Khmer Misspelling Correction Model with Deep Learning Approach to Improve Khmer Typing Accuracy in Educational Context

Starting: 01/11/2022
PhD Student: Seanghort Born
Advisor(s): Madeth May

We are moving toward digital usage in industrial 4.0, and it has become ingrained in our lives. Prior to the invention of digital devices, we kept track of information via handwriting, but now we type. Typing errors, especially misspellings, can cause text, typing assurance, and social disruption. In comparison to other major languages, there are few studies and tools available on Khmer misspelling. It is a challenge for Khmer language users who make typographical errors in their Khmer typing due to the complexity of the Khmer language and the lack of good spelling suggestions, especially in the academic.
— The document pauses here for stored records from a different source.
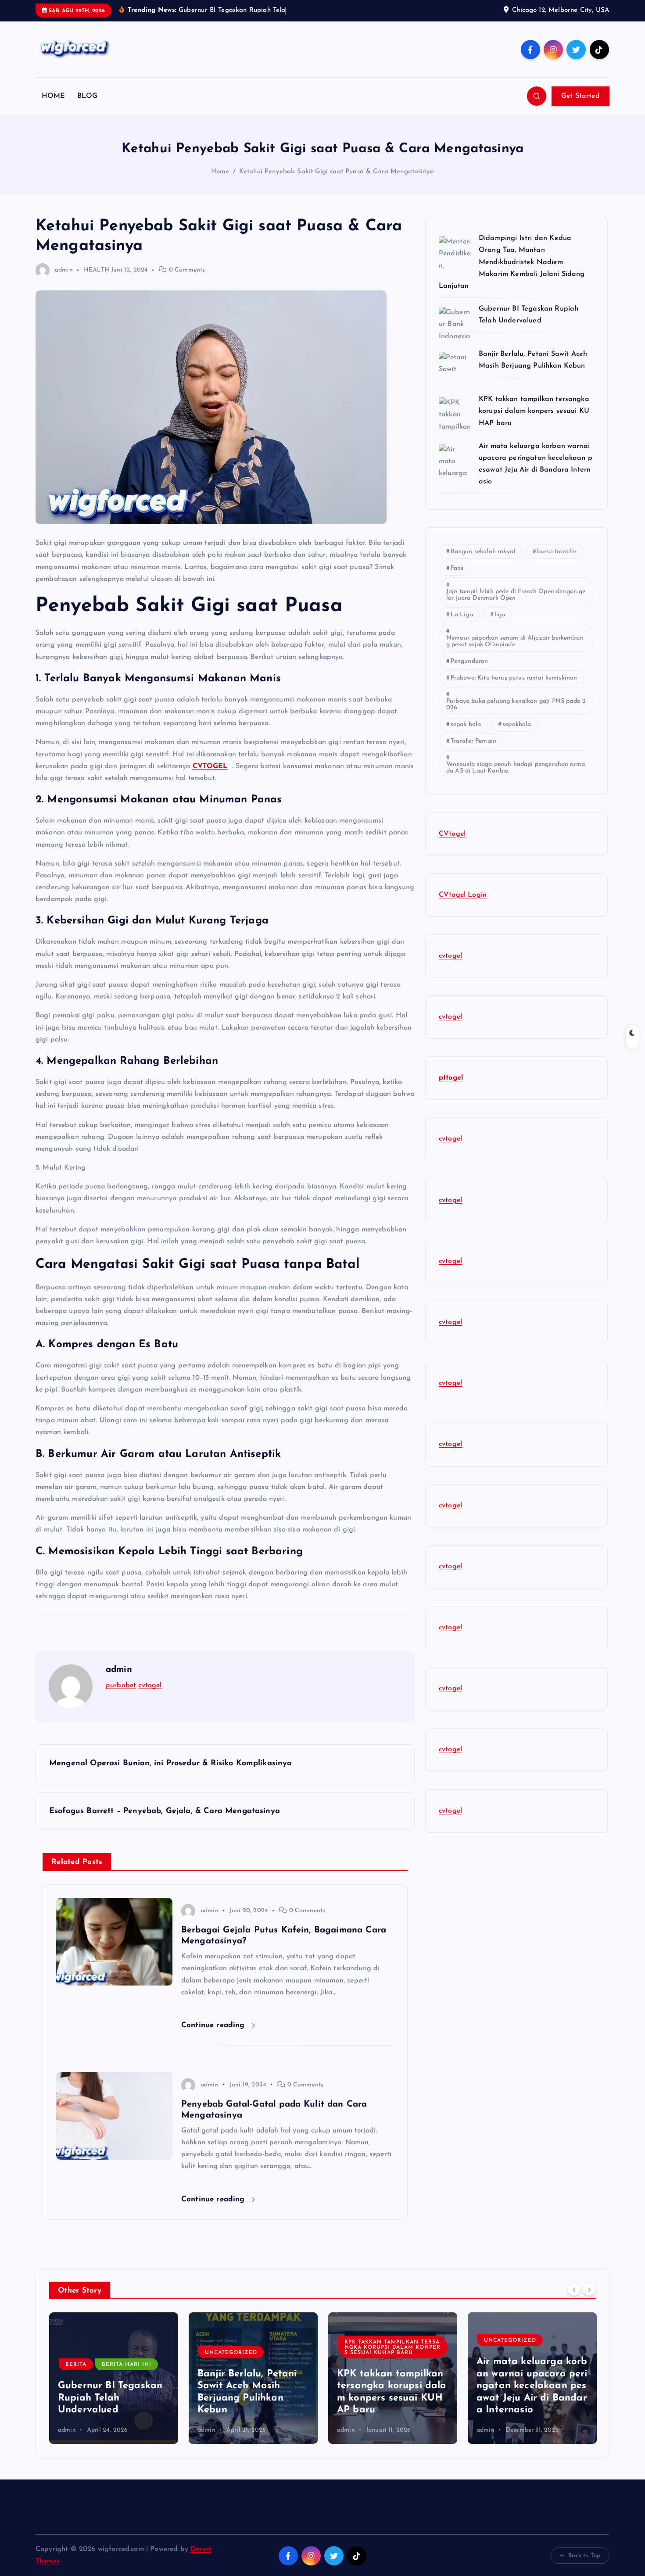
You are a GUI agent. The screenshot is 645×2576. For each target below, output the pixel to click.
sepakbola (516, 724)
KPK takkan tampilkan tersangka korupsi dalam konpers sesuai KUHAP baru (535, 411)
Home (220, 171)
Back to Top (584, 2555)
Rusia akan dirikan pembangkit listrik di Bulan (532, 2398)
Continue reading (214, 2025)
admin (64, 270)
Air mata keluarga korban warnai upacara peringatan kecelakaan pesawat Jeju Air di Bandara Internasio (392, 2386)
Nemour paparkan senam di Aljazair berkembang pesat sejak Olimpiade (514, 641)
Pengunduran (469, 661)
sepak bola (466, 724)
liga (499, 615)
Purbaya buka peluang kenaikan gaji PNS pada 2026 (516, 704)
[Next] (589, 2289)
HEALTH (96, 270)
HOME (53, 96)
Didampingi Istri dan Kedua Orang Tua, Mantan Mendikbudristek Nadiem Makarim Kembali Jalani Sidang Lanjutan (512, 262)
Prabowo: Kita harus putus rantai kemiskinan (514, 678)
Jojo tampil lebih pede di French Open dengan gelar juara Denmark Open (516, 594)
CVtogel (452, 833)
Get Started (580, 96)
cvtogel (149, 1685)
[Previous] (573, 2289)
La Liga (462, 615)
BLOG (87, 96)
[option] (113, 2378)
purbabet (121, 1685)
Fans (457, 568)
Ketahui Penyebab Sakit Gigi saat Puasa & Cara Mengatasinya (336, 171)
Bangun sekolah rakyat (483, 551)
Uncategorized (91, 2352)
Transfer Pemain (473, 741)
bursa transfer (557, 551)
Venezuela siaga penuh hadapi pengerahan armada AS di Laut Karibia (515, 767)
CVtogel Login (463, 894)
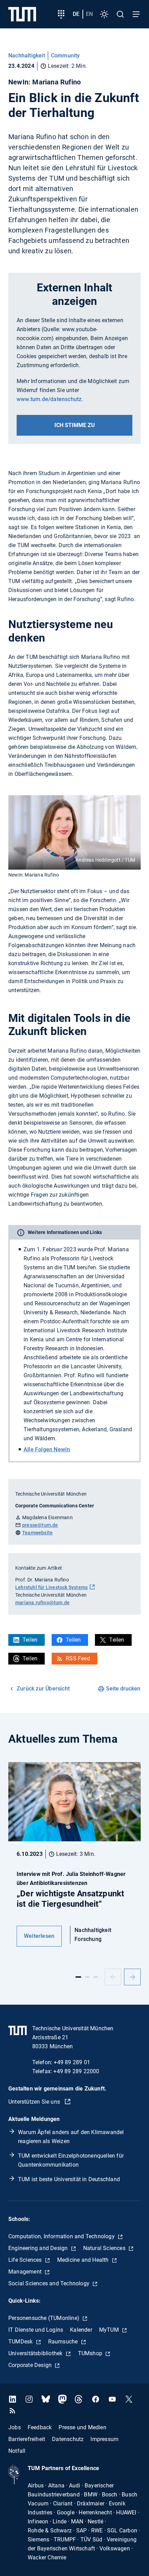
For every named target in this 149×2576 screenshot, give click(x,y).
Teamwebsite (37, 1532)
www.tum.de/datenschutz (49, 399)
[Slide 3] (96, 1977)
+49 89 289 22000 (76, 2071)
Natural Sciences (105, 2248)
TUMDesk (21, 2341)
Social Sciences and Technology (49, 2283)
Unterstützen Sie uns (34, 2101)
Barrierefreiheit (26, 2439)
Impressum (104, 2439)
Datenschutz (68, 2439)
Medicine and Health (83, 2260)
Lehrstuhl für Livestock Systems (51, 1587)
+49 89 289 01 (72, 2062)
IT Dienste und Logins (35, 2329)
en (89, 14)
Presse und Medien (82, 2427)
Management (25, 2271)
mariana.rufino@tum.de (42, 1602)
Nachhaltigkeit (26, 55)
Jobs (14, 2427)
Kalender (81, 2329)
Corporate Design (30, 2365)
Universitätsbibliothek (36, 2353)
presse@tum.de (40, 1525)
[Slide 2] (87, 1977)
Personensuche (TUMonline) (44, 2318)
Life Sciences (25, 2260)
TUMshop (91, 2353)
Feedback (40, 2427)
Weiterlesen (39, 1936)
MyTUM (109, 2329)
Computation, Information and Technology (62, 2236)
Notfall (16, 2451)
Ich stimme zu (74, 425)
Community (65, 55)
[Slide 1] (78, 1977)
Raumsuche (63, 2341)
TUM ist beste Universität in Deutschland (69, 2179)
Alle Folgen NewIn (47, 1449)
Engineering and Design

The purpose of this research is to develop a Khmer language model capable of correcting Khmer misspelling words in the education field with three objectives:

  • to increase Khmer typists’ confidence,
  • to participate in and promote national literature in academic,
  • and to develop assistant tools for the most widely used text wring applications, which include the Microsoft Word add-on, and the Chrome extension.

We will offer a model for correcting Khmer misspellings using a deep learning technique that enables the computer to self-learn using the BERT model utilizing data of 100,000 words from the Khmer dictionary.